Nas planícies relvadas do vasto interior da Austrália, uma evolução industrial na máquina de guerra americana está a ganhar impulso. Em fábricas de munições com espaço para crescer, a Austrália está prestes a produzir montes de projéteis de artilharia e milhares de mísseis teleguiados em parceria com empresas americanas.
Feitas de acordo com as especificações do Pentágono, as armas não serão diferentes daquelas construídas nos Estados Unidos, e apenas algumas das que saírem da linha permanecerão na Austrália. O restante destina-se a ajudar a reabastecer os arsenais dos EUA ou a ser vendido a parceiros americanos numa era de guerras terrestres opressivas e ameaças de grandes potências.
Tudo isto faz parte de um esforço australiano para se tornar essencialmente o 51º estado em produção de defesa, uma visão ambiciosa que está agora a tomar forma com um gigante misturador amarelo para explosivos e uma oficina protegida contra raios para montagem de mísseis conhecida como GMLRS – ou “gimmlers”. ”
“Não estamos comprando uma commodity, estamos investindo em uma empresa”, disse o Brig. Andrew Langford, diretor-geral australiano responsável pela fabricação nacional de armas teleguiadas e explosivos. “E é aí que é realmente novo.”
A adopção da produção conjunta reflecte um despertar mais amplo em Washington e noutras capitais: os Estados Unidos, por si só, não conseguem produzir o suficiente das armas necessárias para uma guerra prolongada e para a dissuasão. Parceiros vulneráveis como Taiwan já enfrentam pedidos atrasados para equipamento americano, mesmo que as capacidades militares da China continuem a crescer.
Então, enquanto o Pentágono espera mudanças nas leis da era da Guerra Fria que dão prioridade à protecção – e não à partilha – da tecnologia militar, e à medida que os conflitos na Ucrânia e Gaza levam as fábricas dos EUA aos seus limites, as autoridades lideram uma campanha mundial para fabricar mais armas americanas com nações amigas.
Polónia, Japão e Índia são alguns dos países em diversas fases de parcerias de produção.

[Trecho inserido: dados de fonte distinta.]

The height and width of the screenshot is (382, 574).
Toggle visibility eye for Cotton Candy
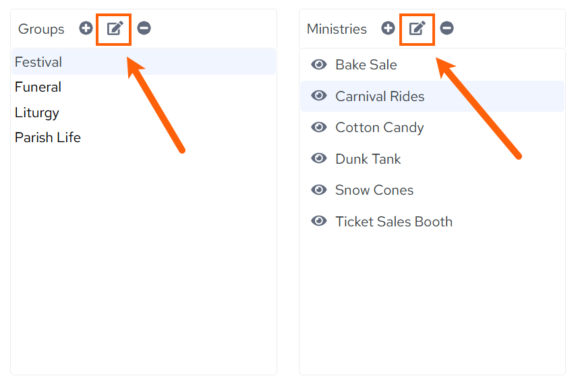319,127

Mas a Austrália, o aliado mais próximo dos EUA, tendo lutado ao lado dos americanos em todos os conflitos desde a Primeira Guerra Mundial, foi mais longe e mais rapidamente com o Departamento de Defesa e empreiteiros dos EUA como a Lockheed Martin.
Juntos, estão a testar uma abordagem mais colectiva que exige maior confiança, investimentos de milhares de milhões de dólares e partilha intercontinental de tecnologia sensível para sistemas de armas americanos, juntamente com métodos complexos de produção e teste.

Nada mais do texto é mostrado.